:: Aim of the task ::
Filter these entries down to lines holding "кондиционера".

:: Recorded data ::
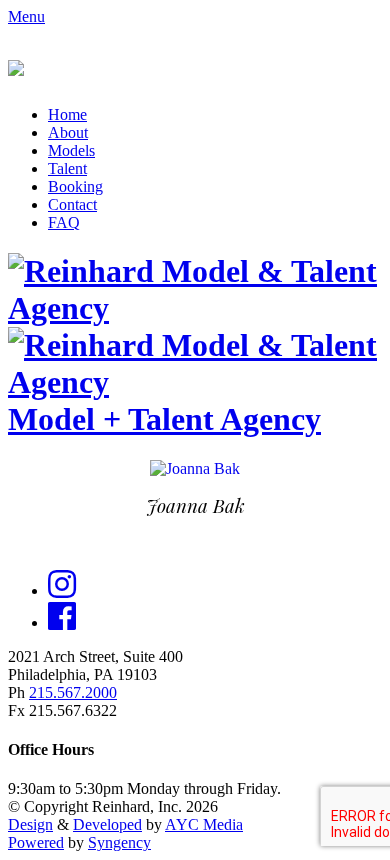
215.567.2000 (73, 692)
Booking (75, 186)
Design (30, 824)
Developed (107, 824)
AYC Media (204, 824)
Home (67, 114)
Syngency (119, 842)
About (68, 132)
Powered (36, 842)
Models (71, 150)
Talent (67, 168)
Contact (72, 204)
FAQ (64, 222)
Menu (26, 16)
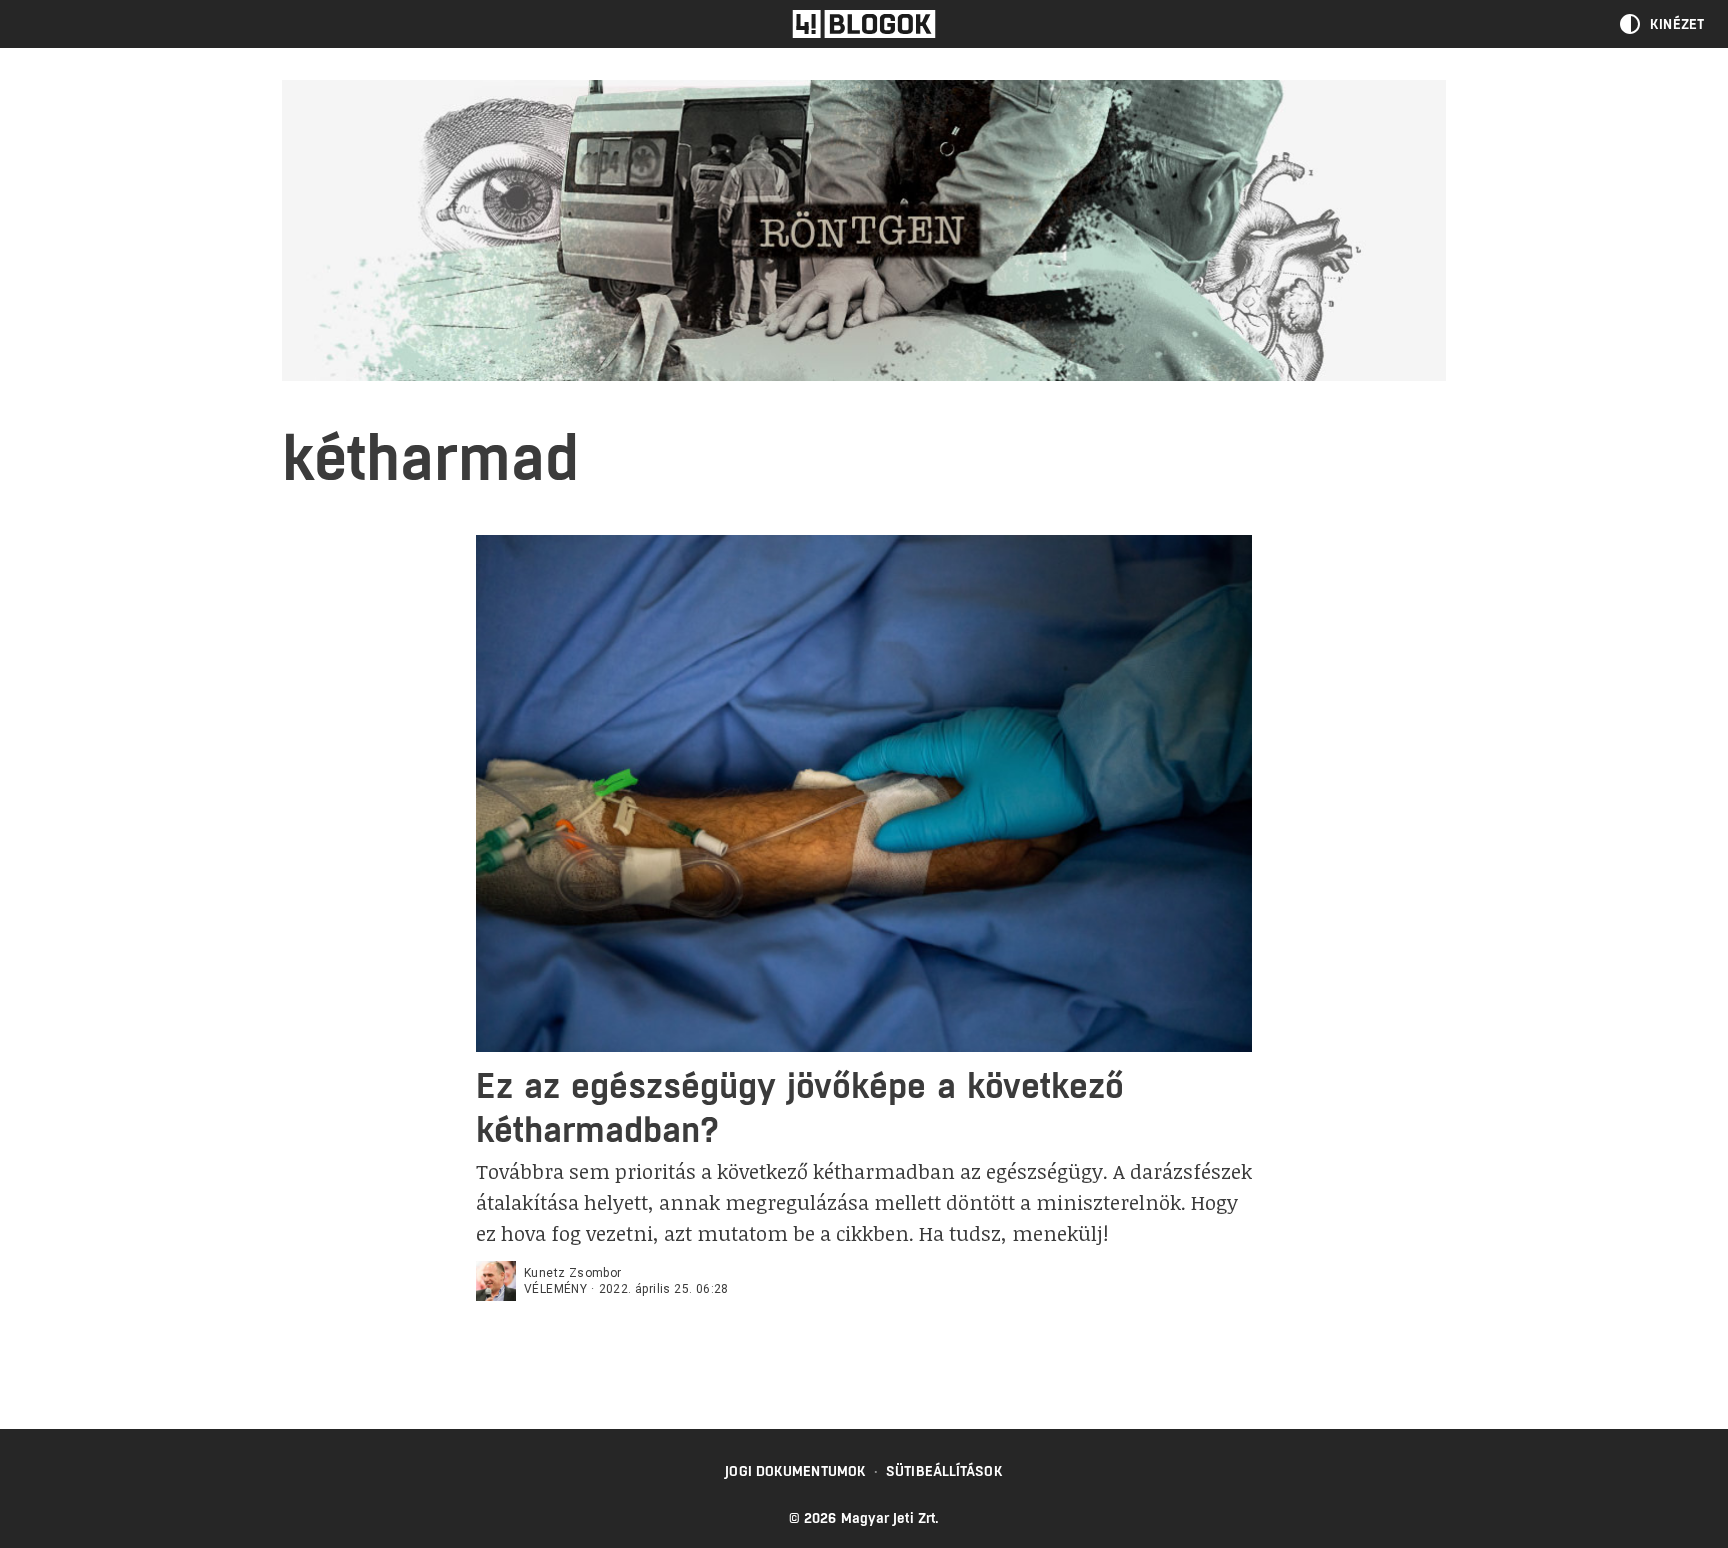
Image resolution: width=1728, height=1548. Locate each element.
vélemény (555, 1289)
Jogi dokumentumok (795, 1471)
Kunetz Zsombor (573, 1273)
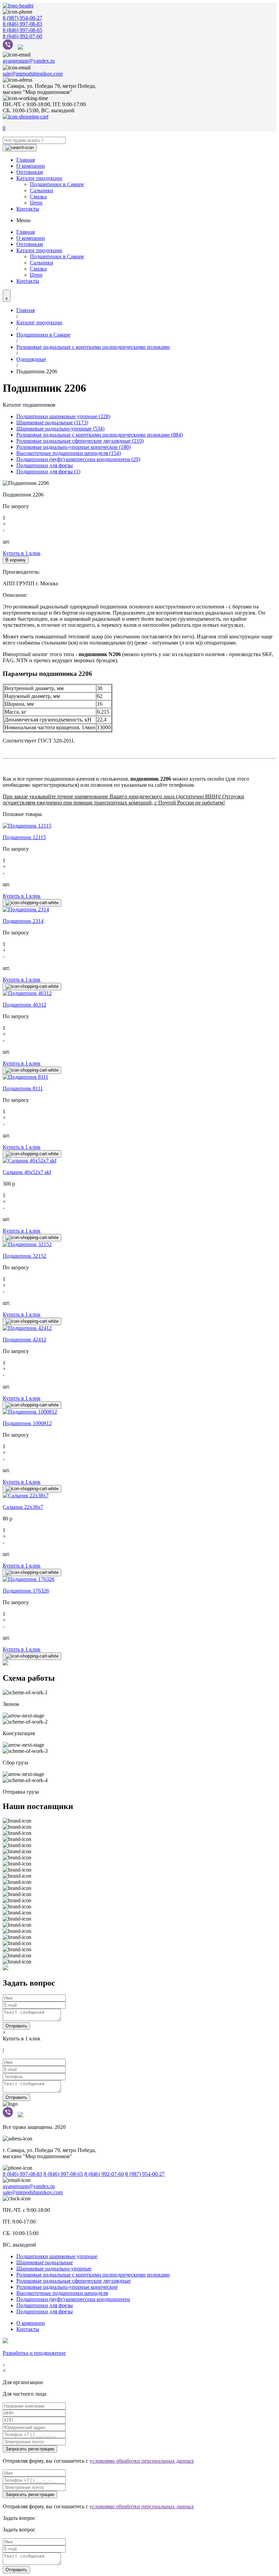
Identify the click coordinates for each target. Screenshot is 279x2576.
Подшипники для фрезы (44, 465)
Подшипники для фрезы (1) (48, 471)
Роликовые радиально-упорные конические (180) (73, 447)
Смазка (38, 196)
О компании (30, 166)
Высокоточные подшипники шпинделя (62, 2293)
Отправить (16, 2025)
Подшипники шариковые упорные (56, 2256)
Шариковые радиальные (44, 2262)
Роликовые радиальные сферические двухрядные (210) (80, 441)
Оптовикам (29, 172)
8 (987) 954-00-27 (22, 18)
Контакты (27, 209)
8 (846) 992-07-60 (22, 36)
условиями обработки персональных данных (141, 2461)
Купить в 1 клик (21, 553)
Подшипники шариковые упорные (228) (63, 416)
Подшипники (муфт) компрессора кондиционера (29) (78, 459)
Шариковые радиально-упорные (54, 2268)
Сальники (41, 190)
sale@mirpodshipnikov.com (33, 74)
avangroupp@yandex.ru (29, 61)
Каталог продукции (39, 178)
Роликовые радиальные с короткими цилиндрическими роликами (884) (99, 435)
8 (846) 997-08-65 (22, 30)
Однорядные (31, 359)
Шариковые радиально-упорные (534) (60, 428)
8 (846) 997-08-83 (22, 24)
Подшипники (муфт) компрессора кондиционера (73, 2299)
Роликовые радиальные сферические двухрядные (73, 2281)
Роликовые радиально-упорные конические (67, 2287)
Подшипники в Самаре (57, 184)
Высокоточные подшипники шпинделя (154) (68, 453)
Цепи (36, 203)
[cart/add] (32, 903)
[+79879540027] (9, 48)
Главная (25, 160)
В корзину (15, 560)
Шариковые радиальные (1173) (52, 422)
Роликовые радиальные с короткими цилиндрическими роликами (93, 347)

:: Answer box ::
Подшипники (муфт) компрессора кондиционера (29) (78, 459)
Подшипники (муфт) компрессора кондиционера (73, 2299)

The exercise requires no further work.